### Your goal
Send back all of the records, each one exactly as written.

### Data shown
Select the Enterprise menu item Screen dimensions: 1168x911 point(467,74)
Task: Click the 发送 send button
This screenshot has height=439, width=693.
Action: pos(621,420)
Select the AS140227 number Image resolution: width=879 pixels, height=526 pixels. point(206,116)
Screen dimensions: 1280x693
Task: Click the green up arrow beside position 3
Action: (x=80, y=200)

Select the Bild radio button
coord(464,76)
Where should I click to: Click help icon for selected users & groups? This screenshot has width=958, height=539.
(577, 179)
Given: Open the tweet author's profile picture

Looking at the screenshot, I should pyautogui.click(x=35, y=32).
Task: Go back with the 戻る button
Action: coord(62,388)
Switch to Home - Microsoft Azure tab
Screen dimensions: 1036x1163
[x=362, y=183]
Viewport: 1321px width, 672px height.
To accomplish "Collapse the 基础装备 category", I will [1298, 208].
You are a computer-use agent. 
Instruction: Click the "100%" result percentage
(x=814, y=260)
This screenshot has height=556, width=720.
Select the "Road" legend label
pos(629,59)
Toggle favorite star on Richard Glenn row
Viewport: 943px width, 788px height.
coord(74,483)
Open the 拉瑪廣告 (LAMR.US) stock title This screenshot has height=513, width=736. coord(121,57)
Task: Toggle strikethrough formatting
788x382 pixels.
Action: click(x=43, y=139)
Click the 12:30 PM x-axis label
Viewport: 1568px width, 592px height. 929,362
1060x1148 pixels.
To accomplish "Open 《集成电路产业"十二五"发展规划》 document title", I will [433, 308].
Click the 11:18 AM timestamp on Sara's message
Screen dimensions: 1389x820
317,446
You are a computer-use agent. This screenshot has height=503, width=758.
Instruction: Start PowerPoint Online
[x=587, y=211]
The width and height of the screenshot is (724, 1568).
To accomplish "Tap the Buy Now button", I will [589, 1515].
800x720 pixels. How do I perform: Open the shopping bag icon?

### Written response
Select the Enterprise menu item Screen dimensions: 1168x911 point(467,74)
Task: Click the 发送 send button
This screenshot has height=439, width=693.
Action: pos(621,420)
Select the AS140227 number Image resolution: width=879 pixels, height=526 pixels. point(206,116)
Screen dimensions: 1280x693
Task: Click the green up arrow beside position 3
Action: (x=80, y=200)

Select the Bild radio button
coord(464,76)
Where should I click to: Click help icon for selected users & groups? This screenshot has width=958, height=539.
(577, 179)
Given: Open the tweet author's profile picture

Looking at the screenshot, I should pyautogui.click(x=35, y=32).
Task: Go back with the 戻る button
Action: coord(62,388)
Switch to Home - Microsoft Azure tab
Screen dimensions: 1036x1163
[x=362, y=183]
Viewport: 1321px width, 672px height.
To accomplish "Collapse the 基础装备 category", I will [1298, 208].
You are a computer-use agent. 
Instruction: Click the "100%" result percentage
(x=814, y=260)
This screenshot has height=556, width=720.
Select the "Road" legend label
pos(629,59)
Toggle favorite star on Richard Glenn row
Viewport: 943px width, 788px height.
coord(74,483)
Open the 拉瑪廣告 (LAMR.US) stock title This screenshot has height=513, width=736. coord(121,57)
Task: Toggle strikethrough formatting
788x382 pixels.
Action: click(x=43, y=139)
Click the 12:30 PM x-axis label
Viewport: 1568px width, 592px height. 929,362
1060x1148 pixels.
To accomplish "Open 《集成电路产业"十二五"发展规划》 document title", I will [433, 308].
Click the 11:18 AM timestamp on Sara's message
Screen dimensions: 1389x820
317,446
You are a computer-use agent. This screenshot has height=503, width=758.
Instruction: Start PowerPoint Online
[x=587, y=211]
The width and height of the screenshot is (724, 1568).
To accomplish "Tap the Buy Now button", I will [589, 1515].
800x720 pixels. How do I perform: Open the shopping bag icon?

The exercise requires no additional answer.